During the Board of Trustees meeting this morning, Simon said the university is bringing in independent experts to conduct a top-to-bottom review of MSU’s Title IX programs this fall. Simon said the school must do all it can to protect people who come to campus.
Curtis Blackwell, the program’s director of college advancement and performance, was suspended Feb. 9. That was exactly a week after the university hired an external Title IX investigator into the first incident that was reported to MSU Police on Jan. 17.
There are three investigations into that situation.
The first is the criminal case, which has been under review by Siemon since March 14. There is no timeline for when or whether charges will be filed. MSU Police are seeking four warrants in the case.

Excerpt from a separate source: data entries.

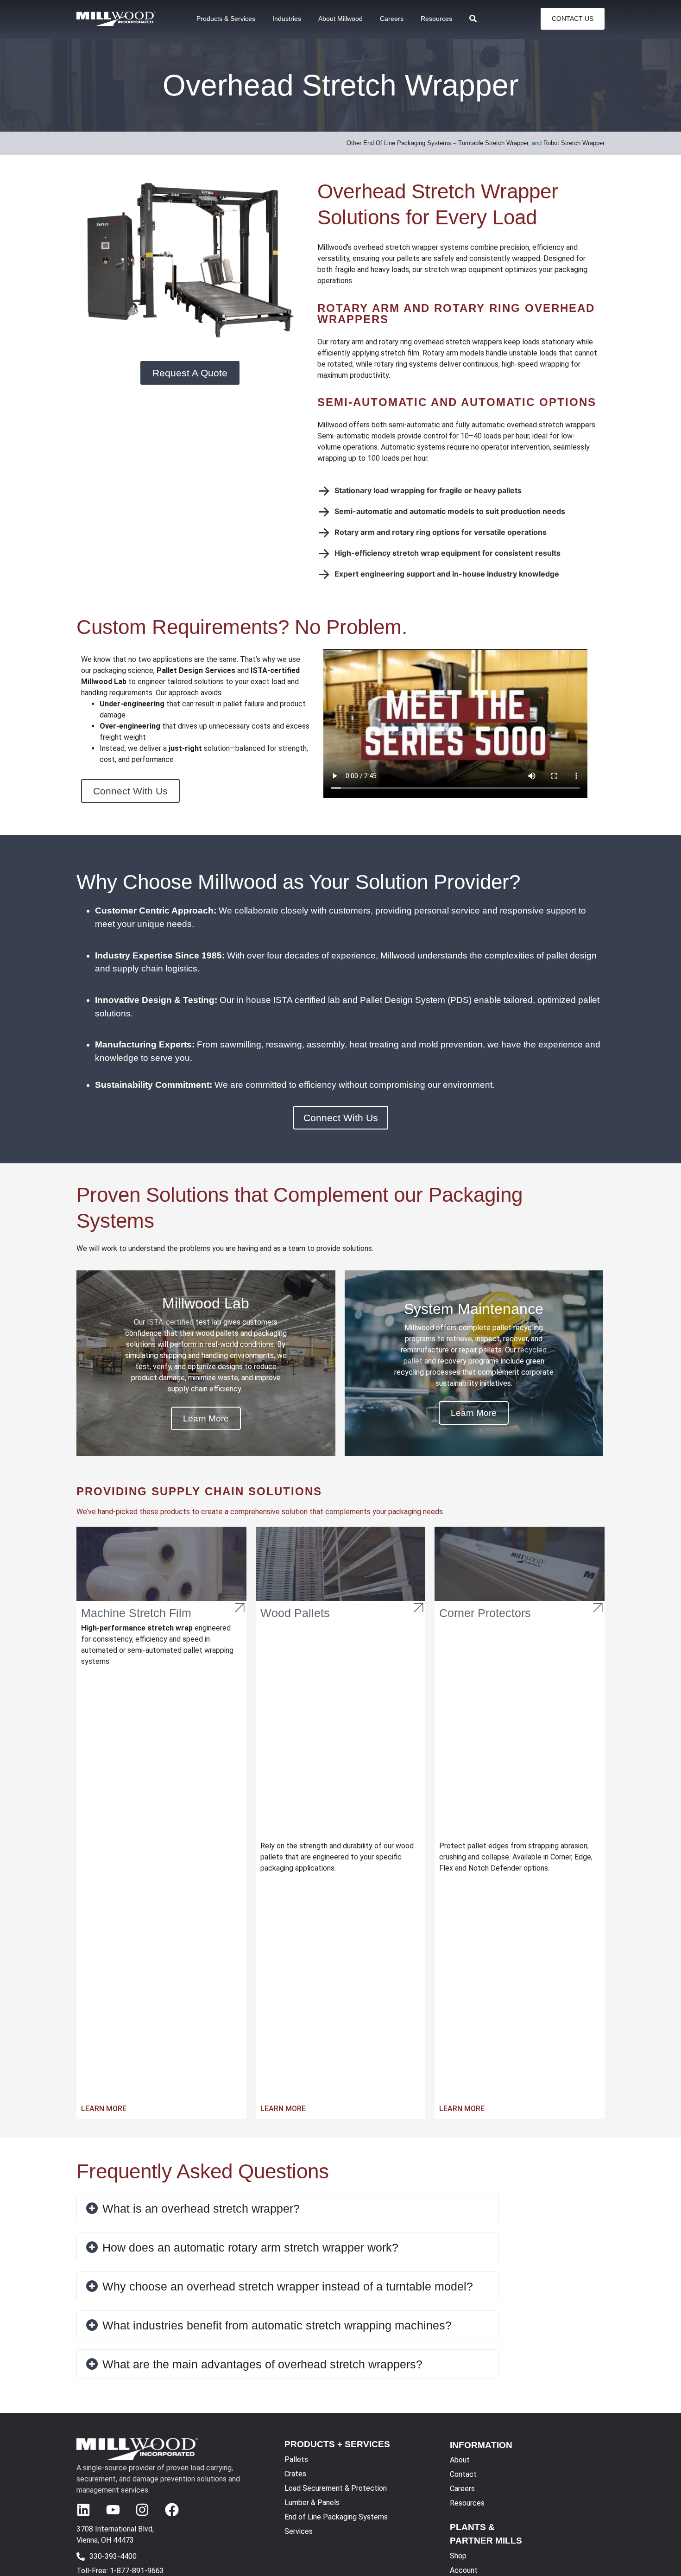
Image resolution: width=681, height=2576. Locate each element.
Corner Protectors (485, 1612)
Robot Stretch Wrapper (574, 143)
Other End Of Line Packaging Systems (399, 143)
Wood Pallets (295, 1612)
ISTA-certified (170, 1322)
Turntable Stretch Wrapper (493, 143)
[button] (287, 2208)
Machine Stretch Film (136, 1612)
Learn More (103, 2108)
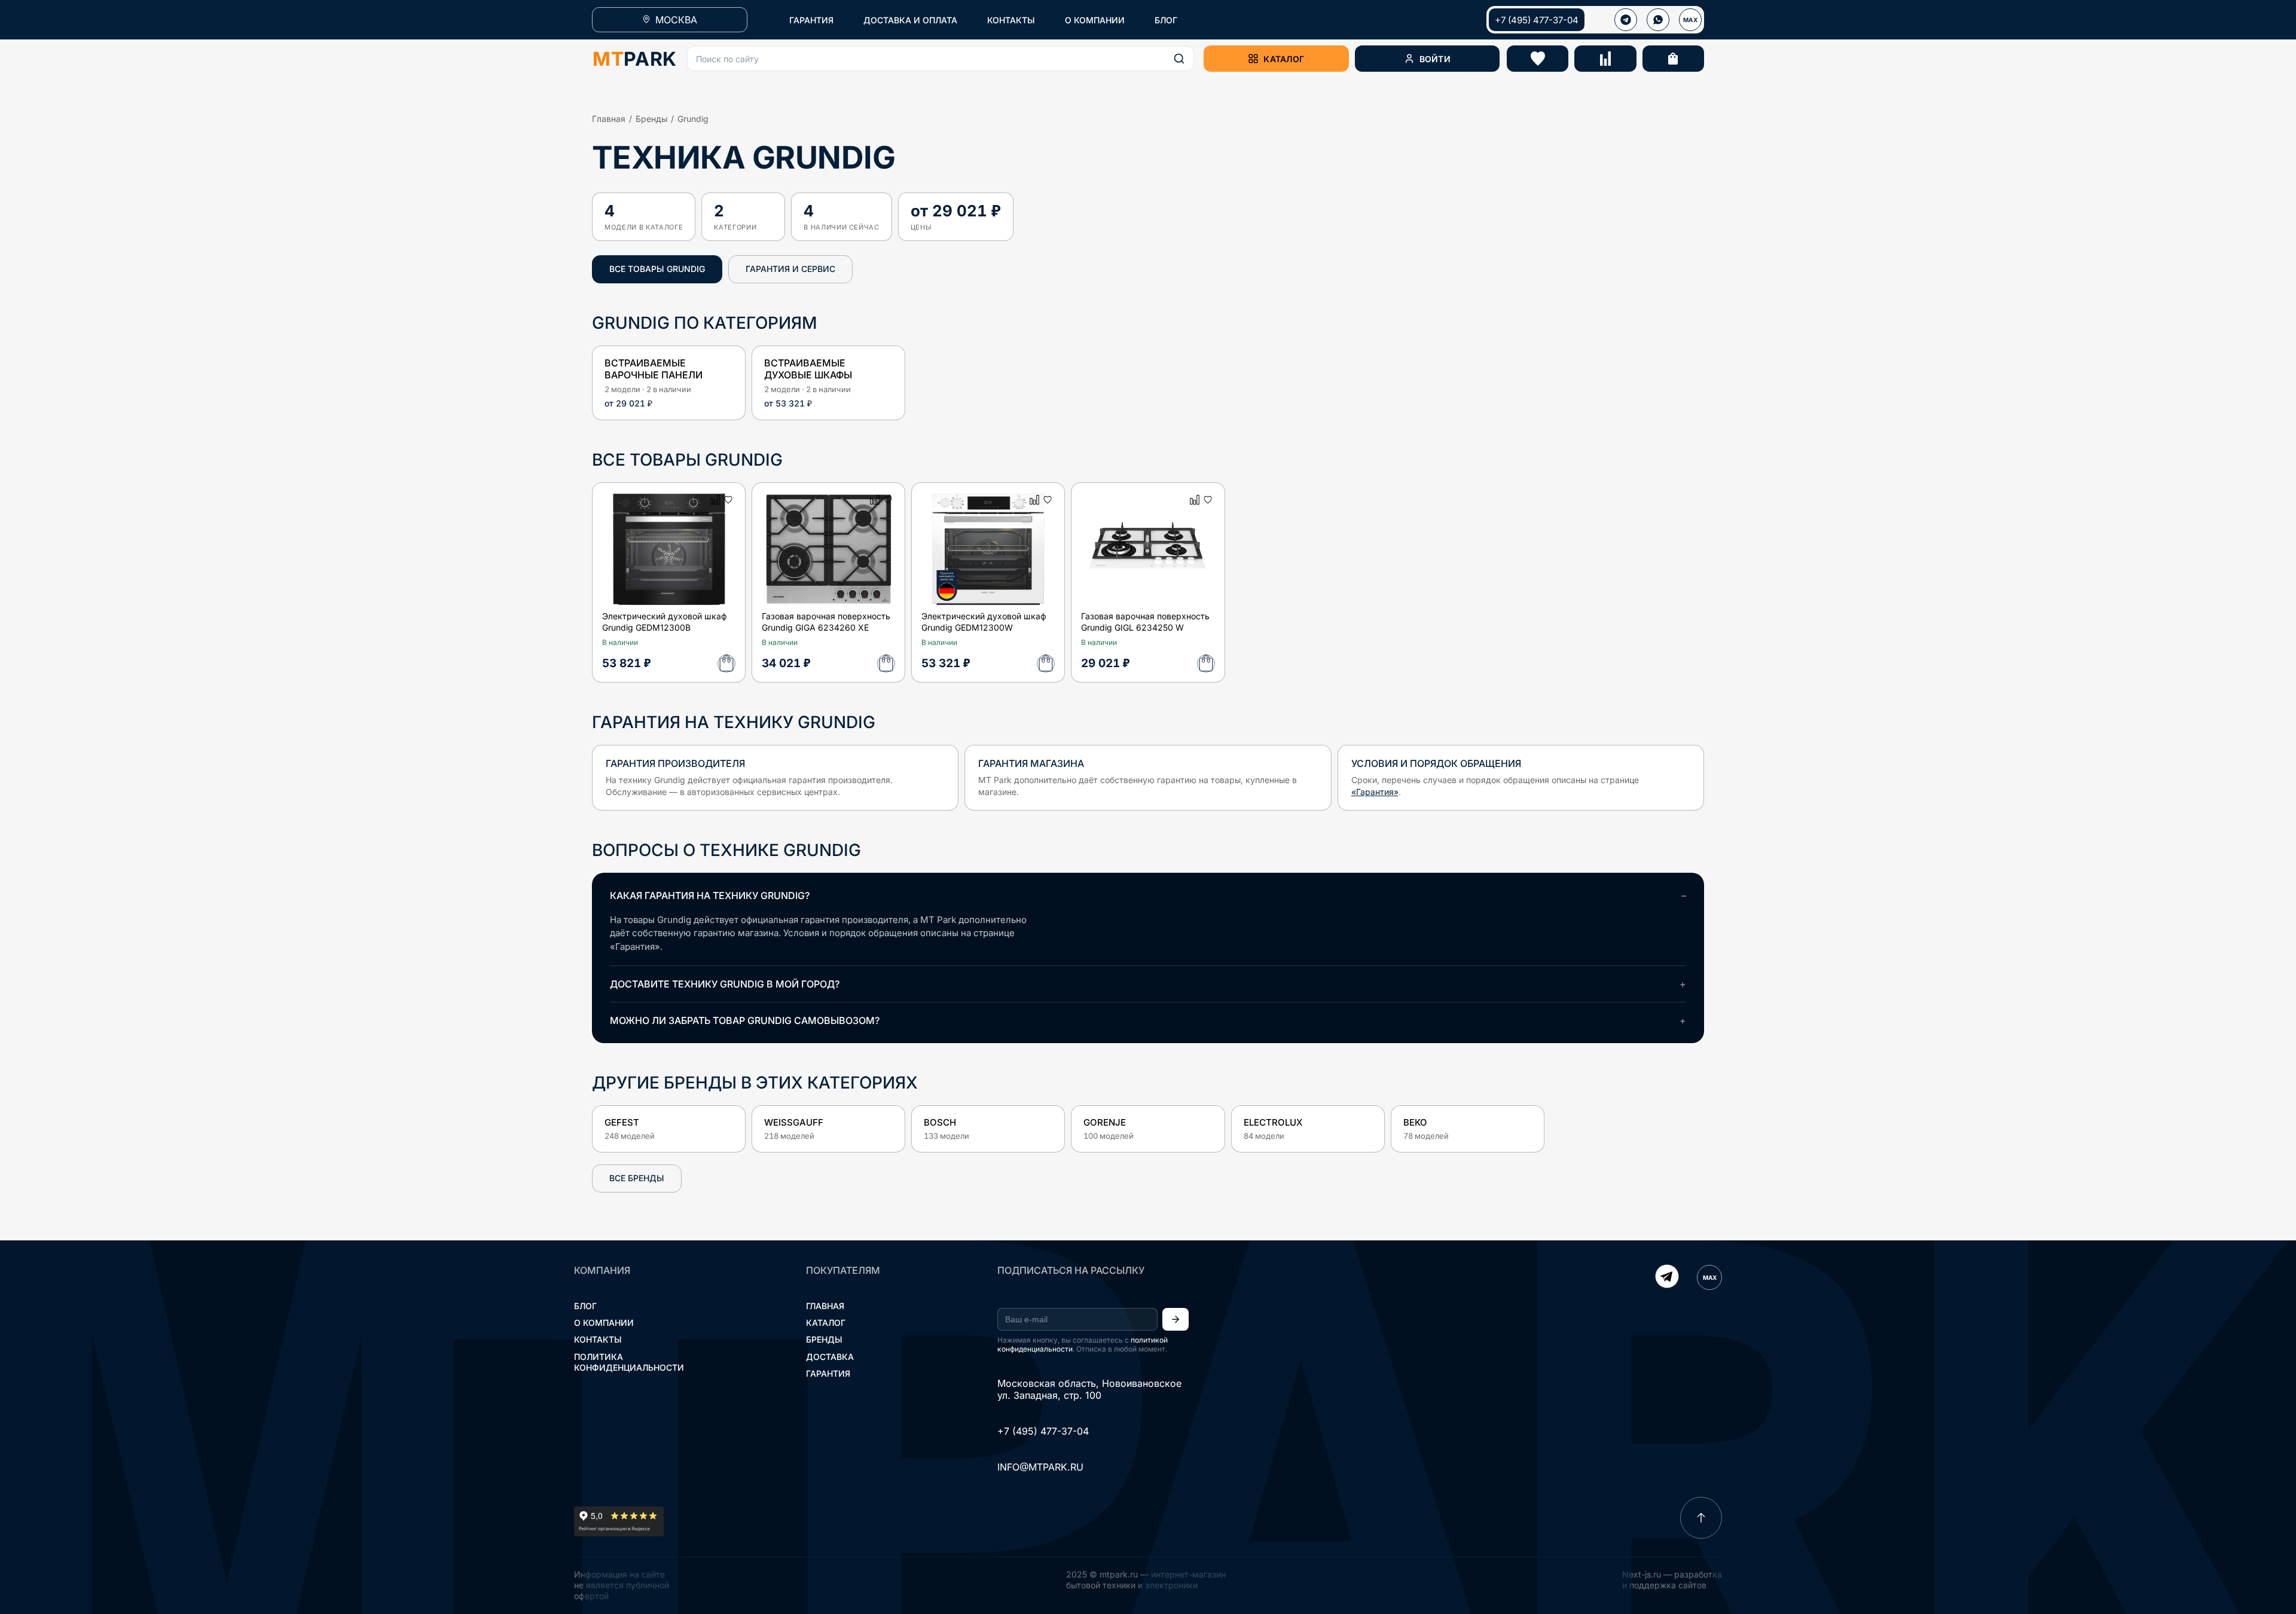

The second is the Title IX investigation, which is being undertaken externally by Rebecca Veidlinger. The Ann Arbor attorney who previously worked in MSU’s Title IX office signed a contract with the university Feb. 2. That is focused on potential violations of the university’s relationship-violence and sexual-misconduct policy.
The third is an external probe into the football program, which is being conducted by attorneys with Jones Day law firm. That began Feb. 10, the day after the announcement of the suspensions of the three players and staff member.
On March 28, Dantonio was asked, as a father of two daughters who attended MSU, what he would say to parents of students about his program’s responsibilities.
“I guess what I would say is what I always say: I do my very best to protect our community, protect our environment, protect my family,” Dantonio said. “The message that I would send to everybody out there is that I’m going to do the right thing to the best of my abilities.”